## TASK LIST
• 1. Decide whether each statement below agrees with the text on aseptic technique outside the operating room. Answer yes or no for each, and quote the deciding words.
(a) Medical asepsis is also called clean technique.
(b) Drainage tubing should be kept above the patient's level.
(c) An isolation room for respiratory infections is designed with a negative pressure system.
• 2. Resume the text on aseptic technique outside the operating room, starting after its last sentence.

## SELECTED TEXT
* * *

Other clinical settings
A key difference between the operating room and other clinical environments is that the operating area has high standards of asepsis at all times, while most other settings are not designed to meet such standards.
While clinical areas outside of the operating room generally do not allow for the same strict level of asepsis, avoiding potential infection remains the goal in every clinical setting. Observation of medical aseptic practices will help to avoid nosocomial infections. The application of aseptic technique in such settings is termed medical asepsis or clean technique (rather than surgical asepsis or sterile technique required in the operating room).
Specific situations outside of the operating room require a strict application of aseptic technique. Some of these situations include:
- wound care
- drain removal and drain care
- intravascular procedures
- vaginal exams during labor
- insertion of urinary catheters
- respiratory suction
For example, a surgical dressing change at the bedside, though in a much less controlled environment than the operating room, will still involve thorough handwashing, use of gloves and other protective garb, creation of a sterile field, opening and introducing packages and fluids in such a way as to avoid contamination, and constant avoidance of contact with nonsterile items.
General habits that help to preserve a clean medical environment include:
- safe removal of hazardous waste, i.e., prompt disposal of contaminated needles or blood-soaked bandages to containers reserved for such purposes
- prompt removal of wet or soiled dressings
- prevention of accumulation of bodily fluid drainage, i.e., regular checks and emptying of receptacles such as surgical drains or nasogastric suction containers
- avoidance of backward drainage flow toward patient, i.e., keeping drainage tubing below patient level at all times
- immediate clean-up of soiled or moist areas
- labeling of all fluid containers with date, time, and timely disposal per institutional policy
- maintaining seals on all fluids when not in use
The isolation unit is another clinical setting that requires a high level of attention to aseptic technique. Isolation is the use of physical separation and strict aseptic technique for a patient who either has a contagious disease or is immunocompromised.
For the patient with a contagious disease, the goal of isolation is to prevent the spread of infection to others. In the case of respiratory infections (i.e., tuberculosis), the isolation room is especially designed with a negative pressure system that prevents airborne flow of pathogens outside the room.

* * *

## Saved data entries
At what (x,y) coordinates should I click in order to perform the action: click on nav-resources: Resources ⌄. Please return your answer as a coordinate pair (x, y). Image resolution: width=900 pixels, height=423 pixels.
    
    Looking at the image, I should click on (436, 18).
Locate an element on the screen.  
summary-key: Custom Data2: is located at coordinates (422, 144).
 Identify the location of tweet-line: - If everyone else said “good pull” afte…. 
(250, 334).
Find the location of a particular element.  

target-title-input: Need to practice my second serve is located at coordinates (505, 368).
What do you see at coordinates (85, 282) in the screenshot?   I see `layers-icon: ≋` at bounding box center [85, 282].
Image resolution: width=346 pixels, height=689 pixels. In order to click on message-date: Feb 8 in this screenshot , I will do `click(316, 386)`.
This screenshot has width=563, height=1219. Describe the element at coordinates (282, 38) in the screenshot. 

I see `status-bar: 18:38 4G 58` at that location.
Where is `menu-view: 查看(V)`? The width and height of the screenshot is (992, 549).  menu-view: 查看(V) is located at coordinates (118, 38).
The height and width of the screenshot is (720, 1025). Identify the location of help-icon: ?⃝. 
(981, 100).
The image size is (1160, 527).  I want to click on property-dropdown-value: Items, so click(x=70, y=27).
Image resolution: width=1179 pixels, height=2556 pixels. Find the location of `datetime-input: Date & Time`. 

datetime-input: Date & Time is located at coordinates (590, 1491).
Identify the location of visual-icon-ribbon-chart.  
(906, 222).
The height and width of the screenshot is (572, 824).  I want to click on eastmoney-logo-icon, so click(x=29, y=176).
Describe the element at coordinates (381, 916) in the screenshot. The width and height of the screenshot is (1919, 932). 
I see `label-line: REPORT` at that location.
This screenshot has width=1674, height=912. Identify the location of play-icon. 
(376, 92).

* * *

## RESPONSES BY ITEM NUMBER
• 1.
(a) Yes: "The application of aseptic technique in such settings is termed medical asepsis or clean technique"
(b) No: "keeping drainage tubing below patient level at all times"
(c) Yes: "the isolation room is especially designed with a negative pressure system that prevents airborne flow of pathogens outside the room"

• 2.
The severely immunocompromised patient is placed in reverse isolation, where the goal is to avoid introducing any microorganisms to the patient. In these cases, attention to aseptic technique is especially important to avoid spread of infection in the hospital or injury to the patient unprotected by sufficient immune defenses.
Entry and exit from the isolation unit involves careful handwashing, use of protective barriers like gowns and gloves, and care not to introduce or remove potentially contaminated items. Institutions supply specific guidelines that direct practices for different types of isolation, i.e., respiratory versus body fluid isolation precautions.
In a multidisciplinary setting, all personnel must constantly monitor their own movements and practices, those of others, and the status of the overall field to prevent inadvertent breaks in sterile or clean technique. It is expected that personnel will alert other staff when the field or objects are potentially contaminated.
Health care workers can also promote asepsis by evaluating, creating, and periodically updating policies and procedures that relate to this principle.
Periodicals
- Mangram, Alicia, Teresa Horan, Michele Pearson, Leah Christine Silver, and William Jarvis. “Guideline for Prevention of Surgical Site Infection, 1999.” Infection Control and Hospital Epidemiology 20 (April 1999): 247–78.
- Pittet, Didier. “Improving Adherence to Hand Hygiene Practice: A Multidisciplinary Approach.” Emerging Infectious Diseases7 (March/April 2001).
Organizations
- Association of Perioperative Registered Nurses (AORN). 2170 South Parker Road, Suite 300, Denver, CO 80231-5711. (303) 755-6300 or (800) 755-2676.http://www.aorn.org .
- Centers for Disease Control and Prevention (CDC). 1600 Clifton Road, Atlanta, GA 30333. (404) 639-3534 or (800) 311-3435. http://www.cdc.gov .
Other
- Bjerke, Nancy. “Hand Hygiene in Healthcare: Playing by the New Rules.”Infection Control Today February 2003 [cited February 2003].http://www.infectioncontroltoday.com/articles/321bpraaact.html .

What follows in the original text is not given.